Teens are known for being social media natives and the mood-switch of the family, but they can also make or break a family vacation. Today’s teens have scrolled through countless posts of picturesque vacations, which means they have strong opinions on the “perfect family vacation.” There are also some teens who “could not care less” and would rather stay home than go out with the family.
Whether your teenagers are members of each group or are in the vacation “neutral,” you can still plan a memorable vacation with them. Planning a vacation goes beyond “Where should we go?” “Should we visit the Grand Canyon or is that too old for teenagers?” and “Do we need to bring face masks and a teeth whitening kit on a trip?”
Consider the following steps.
Involve Your Teens in the Planning
Even though your child will respond with a casual shrug and a “Whatever,” it’s important to include them in the planning phase. Just like adults, teens want their opinions to be heard. The more they’re involved in the planning stage, the more likely they will be engaged and the less likely they are to complain during the entire vacation.
Planning also offers a great opportunity to teach them about compromise. When planning, you’ll discuss locations, methods of transportation, costs and things to do. Have your kids pick the destination and consider the pros and cons. If you’re traveling on a budget, compromise and have them pick another location. But as much as possible, match the destination to the teenager.
Plan for Downtime
When traveling with teens on vacation, there’s a strong urge to hurry to all of your itineraries to not miss anything. A jam-packed day, however, may exhaust and discourage your teens.
Most teens sporadically experience hermit moods, aka the time when they’d rather be alone. As much as you want to spend all of your time together, give your children some alone time during the trip – or at least time when they aren’t always on the move.;
After a day or two of movement, follow that up with a lazy day. Let the kids stay at the hotel to relax and enjoy their screen time. If you want to go out, explore on your own or if you want to spend more time with them, feel free to do so.
Take Photos Like a Teen
Today, teens take photos for their social media profiles. Part of their enjoyment of the vacation depends on the great photos they take. As the parent, you’ll eventually be tasked to take Instagram-worthy photos – repeatedly, if your photos don’t suit their standards.
Before the trip, a little practice won’t hurt, especially if you struggle with taking photos. Ask your teen about their social media aesthetic. How do they take their photos? It may seem like an unnecessary task, but it can be a grand gesture for your kids. Plus, you’ll learn more about their social media habits while you’re at it.
When it comes to taking photos with the family, having the kids join in may also be a struggle. If you want to take great photos with your teen, capture worthwhile shots in worthwhile locations. Refrain from taking way too many selfies, Mom and Dad. Just take photos when the event calls for it, not when you feel like taking selfies.
Compromise with Food
Food is one of the joys traveling can offer. Most teens appreciate this but some teens go on trips with their finicky appetites. In fact, some teens eat as if they’re still children. And that’s OK. Although watching your teen eat chicken fingers and mac and cheese in exotic Vietnam makes your inner foodie bug out, give them a break.
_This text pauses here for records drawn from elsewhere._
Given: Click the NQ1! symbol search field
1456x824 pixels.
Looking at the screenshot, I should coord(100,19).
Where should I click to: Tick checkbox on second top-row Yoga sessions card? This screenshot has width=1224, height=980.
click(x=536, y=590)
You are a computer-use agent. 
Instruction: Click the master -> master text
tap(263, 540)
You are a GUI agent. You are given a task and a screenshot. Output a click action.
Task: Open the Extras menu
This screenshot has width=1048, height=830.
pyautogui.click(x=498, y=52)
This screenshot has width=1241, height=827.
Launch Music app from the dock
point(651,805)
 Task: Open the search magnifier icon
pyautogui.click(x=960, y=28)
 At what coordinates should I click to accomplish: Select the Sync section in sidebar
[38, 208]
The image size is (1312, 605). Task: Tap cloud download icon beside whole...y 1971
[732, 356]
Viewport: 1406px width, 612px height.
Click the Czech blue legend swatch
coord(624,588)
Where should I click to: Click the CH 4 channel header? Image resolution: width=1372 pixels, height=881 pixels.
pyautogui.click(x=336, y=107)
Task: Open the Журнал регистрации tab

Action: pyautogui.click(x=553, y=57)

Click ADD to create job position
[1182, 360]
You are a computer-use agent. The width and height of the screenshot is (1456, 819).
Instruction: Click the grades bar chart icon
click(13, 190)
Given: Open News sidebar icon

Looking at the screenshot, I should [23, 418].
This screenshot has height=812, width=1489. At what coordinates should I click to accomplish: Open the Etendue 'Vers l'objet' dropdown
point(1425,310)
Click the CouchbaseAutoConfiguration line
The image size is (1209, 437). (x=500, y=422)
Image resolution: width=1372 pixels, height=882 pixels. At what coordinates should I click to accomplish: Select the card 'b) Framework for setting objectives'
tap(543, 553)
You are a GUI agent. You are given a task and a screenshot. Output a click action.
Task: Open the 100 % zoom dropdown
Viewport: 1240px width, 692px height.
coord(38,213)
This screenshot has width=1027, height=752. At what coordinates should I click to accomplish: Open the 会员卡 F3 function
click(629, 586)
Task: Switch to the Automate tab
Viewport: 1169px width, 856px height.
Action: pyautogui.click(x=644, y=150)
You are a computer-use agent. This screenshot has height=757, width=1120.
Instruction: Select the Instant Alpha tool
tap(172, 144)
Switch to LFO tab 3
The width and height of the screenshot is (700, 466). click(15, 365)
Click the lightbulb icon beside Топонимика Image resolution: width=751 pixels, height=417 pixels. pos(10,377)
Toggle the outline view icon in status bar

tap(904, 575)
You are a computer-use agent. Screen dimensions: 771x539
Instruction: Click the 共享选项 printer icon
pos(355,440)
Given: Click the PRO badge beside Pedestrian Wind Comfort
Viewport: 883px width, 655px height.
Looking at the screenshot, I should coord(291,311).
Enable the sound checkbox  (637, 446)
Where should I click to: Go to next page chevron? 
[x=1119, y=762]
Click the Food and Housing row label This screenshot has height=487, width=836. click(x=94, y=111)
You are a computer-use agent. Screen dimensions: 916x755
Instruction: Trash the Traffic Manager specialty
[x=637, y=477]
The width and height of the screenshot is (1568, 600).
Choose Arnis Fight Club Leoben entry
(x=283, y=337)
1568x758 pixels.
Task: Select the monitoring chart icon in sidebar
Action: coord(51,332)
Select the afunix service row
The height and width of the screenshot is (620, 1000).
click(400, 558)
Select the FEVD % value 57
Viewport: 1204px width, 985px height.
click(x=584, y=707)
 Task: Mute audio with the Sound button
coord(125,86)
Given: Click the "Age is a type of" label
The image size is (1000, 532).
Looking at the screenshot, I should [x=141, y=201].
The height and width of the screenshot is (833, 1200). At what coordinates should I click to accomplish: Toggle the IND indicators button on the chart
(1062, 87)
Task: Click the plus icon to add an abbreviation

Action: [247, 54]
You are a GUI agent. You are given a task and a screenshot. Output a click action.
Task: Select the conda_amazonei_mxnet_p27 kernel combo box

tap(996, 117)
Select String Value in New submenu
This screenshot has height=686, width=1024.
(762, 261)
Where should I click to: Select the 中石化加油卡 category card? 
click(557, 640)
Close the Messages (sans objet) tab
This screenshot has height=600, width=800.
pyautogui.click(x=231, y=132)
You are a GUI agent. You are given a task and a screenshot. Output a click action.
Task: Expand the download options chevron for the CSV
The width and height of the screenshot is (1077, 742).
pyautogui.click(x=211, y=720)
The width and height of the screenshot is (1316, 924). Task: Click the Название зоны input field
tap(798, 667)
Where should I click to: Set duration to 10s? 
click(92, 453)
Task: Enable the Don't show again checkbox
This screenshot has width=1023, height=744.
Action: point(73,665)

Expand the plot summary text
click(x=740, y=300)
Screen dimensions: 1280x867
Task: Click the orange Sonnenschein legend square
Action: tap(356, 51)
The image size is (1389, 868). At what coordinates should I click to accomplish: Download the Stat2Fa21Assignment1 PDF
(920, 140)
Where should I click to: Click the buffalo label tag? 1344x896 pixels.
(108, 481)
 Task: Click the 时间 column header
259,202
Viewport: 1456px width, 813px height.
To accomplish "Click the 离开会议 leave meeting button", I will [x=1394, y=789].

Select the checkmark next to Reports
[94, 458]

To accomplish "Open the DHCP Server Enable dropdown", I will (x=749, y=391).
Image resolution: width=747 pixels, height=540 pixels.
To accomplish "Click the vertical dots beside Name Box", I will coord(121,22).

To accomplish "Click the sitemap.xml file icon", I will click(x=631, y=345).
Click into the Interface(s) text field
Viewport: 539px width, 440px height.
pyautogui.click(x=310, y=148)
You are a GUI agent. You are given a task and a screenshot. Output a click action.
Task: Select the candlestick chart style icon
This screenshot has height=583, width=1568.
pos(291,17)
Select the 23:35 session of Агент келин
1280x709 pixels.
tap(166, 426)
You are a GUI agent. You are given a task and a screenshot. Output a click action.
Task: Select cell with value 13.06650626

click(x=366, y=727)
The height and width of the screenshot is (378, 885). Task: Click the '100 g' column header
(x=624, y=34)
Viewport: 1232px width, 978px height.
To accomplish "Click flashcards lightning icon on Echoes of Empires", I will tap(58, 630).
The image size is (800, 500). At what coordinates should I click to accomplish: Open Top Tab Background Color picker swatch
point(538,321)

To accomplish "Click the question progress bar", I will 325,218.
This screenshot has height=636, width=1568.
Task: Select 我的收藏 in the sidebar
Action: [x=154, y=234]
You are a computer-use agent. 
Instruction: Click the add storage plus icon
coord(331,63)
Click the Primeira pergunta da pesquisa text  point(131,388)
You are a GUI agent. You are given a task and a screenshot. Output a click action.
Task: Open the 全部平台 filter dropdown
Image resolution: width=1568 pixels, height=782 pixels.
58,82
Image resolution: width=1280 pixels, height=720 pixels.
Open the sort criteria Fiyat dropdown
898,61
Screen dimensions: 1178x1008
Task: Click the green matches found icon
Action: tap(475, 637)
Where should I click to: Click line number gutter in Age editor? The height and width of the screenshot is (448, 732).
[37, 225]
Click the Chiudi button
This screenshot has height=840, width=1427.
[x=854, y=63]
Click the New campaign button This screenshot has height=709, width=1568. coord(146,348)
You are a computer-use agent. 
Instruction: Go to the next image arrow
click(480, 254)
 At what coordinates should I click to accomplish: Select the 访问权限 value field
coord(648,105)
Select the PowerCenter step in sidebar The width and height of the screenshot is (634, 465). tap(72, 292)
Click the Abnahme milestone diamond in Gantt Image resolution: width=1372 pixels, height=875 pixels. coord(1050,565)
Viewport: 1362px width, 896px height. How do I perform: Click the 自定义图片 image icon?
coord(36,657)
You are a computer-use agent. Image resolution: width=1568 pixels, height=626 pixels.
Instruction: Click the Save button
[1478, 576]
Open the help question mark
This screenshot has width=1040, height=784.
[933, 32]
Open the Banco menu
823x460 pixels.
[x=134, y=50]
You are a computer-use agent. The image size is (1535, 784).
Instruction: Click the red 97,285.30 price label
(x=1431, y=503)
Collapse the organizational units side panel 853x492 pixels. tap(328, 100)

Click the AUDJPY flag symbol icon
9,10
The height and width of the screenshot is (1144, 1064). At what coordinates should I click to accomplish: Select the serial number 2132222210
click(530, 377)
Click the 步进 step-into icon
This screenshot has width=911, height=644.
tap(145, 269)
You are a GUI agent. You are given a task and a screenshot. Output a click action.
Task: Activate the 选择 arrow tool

But it doesn’t hurt to encourage them once in a while. Just avoid nagging them and pulling out the “but-you-can-eat-that-at-home” card. Let your teen want to taste the food themselves, so make sure you’re enjoying the exotic food you’re eating.
Bring a Friend
Traveling with another family has its set of pros and cons – on one hand, you can enjoy uninterrupted adult time with your friends while your kids keep each other company, but you have to adjust to another family’s schedule. Another idea is to have your child invite a friend over. If your budget can accommodate and the friend’s parents are on board, having your teen child’s friend over offers more downtime for you. Let them use the buddy system and enjoy the trip their way.
Traveling with teens need not be troublesome. Everyone can enjoy family time and alone time during a vacation, as long as you plan ahead. So have a great time with your teens!